** Work instruction **
Review the material and extract every line in which the word "price" occurs.
*** Data listing ***
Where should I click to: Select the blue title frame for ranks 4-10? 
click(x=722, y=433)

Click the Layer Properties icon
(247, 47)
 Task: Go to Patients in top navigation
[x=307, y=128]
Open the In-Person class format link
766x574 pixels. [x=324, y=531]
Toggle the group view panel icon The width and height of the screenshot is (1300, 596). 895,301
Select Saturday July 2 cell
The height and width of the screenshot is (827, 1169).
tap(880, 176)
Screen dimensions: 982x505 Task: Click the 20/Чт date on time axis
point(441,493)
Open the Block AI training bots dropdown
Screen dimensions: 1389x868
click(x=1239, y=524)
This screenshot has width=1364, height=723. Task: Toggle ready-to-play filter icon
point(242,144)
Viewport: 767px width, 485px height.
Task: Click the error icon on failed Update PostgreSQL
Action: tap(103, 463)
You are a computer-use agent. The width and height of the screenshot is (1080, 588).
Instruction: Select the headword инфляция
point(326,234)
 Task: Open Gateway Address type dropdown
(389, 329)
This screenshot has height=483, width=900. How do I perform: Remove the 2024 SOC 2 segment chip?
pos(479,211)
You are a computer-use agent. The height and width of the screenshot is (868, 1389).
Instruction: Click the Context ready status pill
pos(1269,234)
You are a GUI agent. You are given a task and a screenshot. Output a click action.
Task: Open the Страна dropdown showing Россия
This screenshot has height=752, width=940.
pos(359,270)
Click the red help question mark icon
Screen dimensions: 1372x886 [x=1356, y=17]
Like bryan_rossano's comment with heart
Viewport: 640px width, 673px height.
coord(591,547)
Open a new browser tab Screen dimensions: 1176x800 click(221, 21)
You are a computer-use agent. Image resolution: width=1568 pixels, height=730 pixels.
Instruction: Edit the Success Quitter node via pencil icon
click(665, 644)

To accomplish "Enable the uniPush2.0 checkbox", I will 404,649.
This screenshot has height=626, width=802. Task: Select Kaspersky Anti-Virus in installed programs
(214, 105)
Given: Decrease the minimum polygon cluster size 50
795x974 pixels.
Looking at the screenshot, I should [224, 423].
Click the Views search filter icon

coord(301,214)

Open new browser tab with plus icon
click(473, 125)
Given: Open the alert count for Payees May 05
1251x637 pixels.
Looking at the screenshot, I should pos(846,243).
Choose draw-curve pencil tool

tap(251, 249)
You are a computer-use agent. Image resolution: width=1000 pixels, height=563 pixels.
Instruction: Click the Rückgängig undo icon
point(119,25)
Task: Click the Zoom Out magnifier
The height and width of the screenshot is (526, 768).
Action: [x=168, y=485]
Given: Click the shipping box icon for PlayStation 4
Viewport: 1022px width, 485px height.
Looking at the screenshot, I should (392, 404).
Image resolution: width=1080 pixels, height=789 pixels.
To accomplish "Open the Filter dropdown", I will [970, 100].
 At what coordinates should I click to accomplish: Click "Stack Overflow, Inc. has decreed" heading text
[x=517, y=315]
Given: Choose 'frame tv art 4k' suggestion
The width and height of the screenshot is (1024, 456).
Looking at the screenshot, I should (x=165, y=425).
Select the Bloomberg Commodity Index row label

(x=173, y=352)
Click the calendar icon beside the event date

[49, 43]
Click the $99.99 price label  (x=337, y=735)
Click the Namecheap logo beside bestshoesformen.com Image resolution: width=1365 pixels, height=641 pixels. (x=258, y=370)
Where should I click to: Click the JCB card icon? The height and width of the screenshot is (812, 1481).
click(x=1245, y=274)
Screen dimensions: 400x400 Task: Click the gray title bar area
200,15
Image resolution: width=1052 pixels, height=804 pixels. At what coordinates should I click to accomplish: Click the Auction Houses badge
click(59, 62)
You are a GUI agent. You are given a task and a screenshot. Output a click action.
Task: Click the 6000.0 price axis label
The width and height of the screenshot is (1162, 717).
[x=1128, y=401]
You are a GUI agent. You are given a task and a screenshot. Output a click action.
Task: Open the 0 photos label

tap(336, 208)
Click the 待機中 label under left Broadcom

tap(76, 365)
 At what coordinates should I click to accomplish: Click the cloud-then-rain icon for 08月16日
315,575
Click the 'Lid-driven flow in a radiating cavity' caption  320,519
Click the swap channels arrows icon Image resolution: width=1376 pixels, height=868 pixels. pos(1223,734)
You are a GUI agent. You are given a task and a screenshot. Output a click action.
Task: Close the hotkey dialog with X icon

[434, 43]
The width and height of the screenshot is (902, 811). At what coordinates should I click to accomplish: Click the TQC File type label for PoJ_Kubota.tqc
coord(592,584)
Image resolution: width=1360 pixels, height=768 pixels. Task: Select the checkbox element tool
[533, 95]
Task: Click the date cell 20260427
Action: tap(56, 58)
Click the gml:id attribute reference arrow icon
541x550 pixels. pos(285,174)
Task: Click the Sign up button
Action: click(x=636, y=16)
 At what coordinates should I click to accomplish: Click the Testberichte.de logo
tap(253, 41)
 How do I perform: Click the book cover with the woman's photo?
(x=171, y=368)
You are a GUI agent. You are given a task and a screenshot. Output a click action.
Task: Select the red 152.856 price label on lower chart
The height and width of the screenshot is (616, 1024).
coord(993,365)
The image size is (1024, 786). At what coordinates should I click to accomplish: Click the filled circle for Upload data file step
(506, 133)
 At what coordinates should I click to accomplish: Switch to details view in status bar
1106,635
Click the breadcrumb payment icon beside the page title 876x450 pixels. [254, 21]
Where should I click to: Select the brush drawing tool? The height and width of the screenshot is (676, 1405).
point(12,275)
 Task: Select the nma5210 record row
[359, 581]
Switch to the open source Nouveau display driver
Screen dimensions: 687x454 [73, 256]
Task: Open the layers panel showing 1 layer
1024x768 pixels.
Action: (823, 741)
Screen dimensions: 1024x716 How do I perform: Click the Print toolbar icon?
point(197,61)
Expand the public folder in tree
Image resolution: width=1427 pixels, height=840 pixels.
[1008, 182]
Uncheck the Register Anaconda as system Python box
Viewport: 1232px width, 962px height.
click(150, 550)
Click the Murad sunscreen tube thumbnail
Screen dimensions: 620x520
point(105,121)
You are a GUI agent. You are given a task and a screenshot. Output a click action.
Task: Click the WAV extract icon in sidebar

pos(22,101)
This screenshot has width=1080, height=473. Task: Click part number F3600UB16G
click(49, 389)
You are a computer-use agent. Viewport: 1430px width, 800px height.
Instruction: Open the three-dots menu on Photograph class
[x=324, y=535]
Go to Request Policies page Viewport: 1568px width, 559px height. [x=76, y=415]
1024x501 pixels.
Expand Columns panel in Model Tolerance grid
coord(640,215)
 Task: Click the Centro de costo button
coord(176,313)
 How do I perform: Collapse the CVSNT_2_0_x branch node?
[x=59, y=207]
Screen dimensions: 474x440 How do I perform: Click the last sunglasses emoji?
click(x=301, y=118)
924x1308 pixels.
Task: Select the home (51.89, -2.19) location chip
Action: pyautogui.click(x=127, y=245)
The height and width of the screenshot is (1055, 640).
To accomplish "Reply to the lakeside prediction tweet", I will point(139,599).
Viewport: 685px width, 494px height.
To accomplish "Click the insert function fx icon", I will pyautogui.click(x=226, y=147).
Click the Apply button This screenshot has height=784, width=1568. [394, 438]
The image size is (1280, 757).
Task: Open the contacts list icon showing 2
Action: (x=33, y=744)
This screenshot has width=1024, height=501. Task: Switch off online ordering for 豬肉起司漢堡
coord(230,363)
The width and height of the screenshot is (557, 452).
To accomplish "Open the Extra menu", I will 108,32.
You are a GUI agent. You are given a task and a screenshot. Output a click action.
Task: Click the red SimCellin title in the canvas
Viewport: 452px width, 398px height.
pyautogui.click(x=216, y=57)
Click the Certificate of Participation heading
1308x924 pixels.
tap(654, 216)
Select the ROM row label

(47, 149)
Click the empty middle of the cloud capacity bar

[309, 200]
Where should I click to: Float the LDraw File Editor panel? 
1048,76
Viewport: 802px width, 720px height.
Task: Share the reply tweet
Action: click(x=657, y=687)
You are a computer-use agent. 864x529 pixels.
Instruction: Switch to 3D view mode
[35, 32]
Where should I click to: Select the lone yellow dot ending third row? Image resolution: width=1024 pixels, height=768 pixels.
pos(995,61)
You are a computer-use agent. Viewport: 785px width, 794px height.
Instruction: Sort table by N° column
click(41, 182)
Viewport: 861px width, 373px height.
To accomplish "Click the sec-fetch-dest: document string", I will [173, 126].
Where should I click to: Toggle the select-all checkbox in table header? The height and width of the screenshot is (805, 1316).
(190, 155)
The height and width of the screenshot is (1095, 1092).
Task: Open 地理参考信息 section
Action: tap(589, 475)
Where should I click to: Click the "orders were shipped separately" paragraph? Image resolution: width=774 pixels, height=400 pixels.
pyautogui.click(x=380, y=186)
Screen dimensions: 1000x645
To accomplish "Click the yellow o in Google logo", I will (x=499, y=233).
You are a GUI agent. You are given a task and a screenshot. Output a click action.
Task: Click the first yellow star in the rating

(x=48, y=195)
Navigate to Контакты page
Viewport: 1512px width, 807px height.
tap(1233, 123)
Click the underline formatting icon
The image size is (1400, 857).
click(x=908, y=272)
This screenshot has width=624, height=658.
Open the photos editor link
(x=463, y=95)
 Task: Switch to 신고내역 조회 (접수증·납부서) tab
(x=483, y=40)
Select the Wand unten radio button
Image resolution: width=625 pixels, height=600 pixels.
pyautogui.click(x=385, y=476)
*** End of Data listing ***
** Response area **
Click the $99.99 price label  (x=337, y=735)
Task: Click the 6000.0 price axis label
Task: Select the red 152.856 price label on lower chart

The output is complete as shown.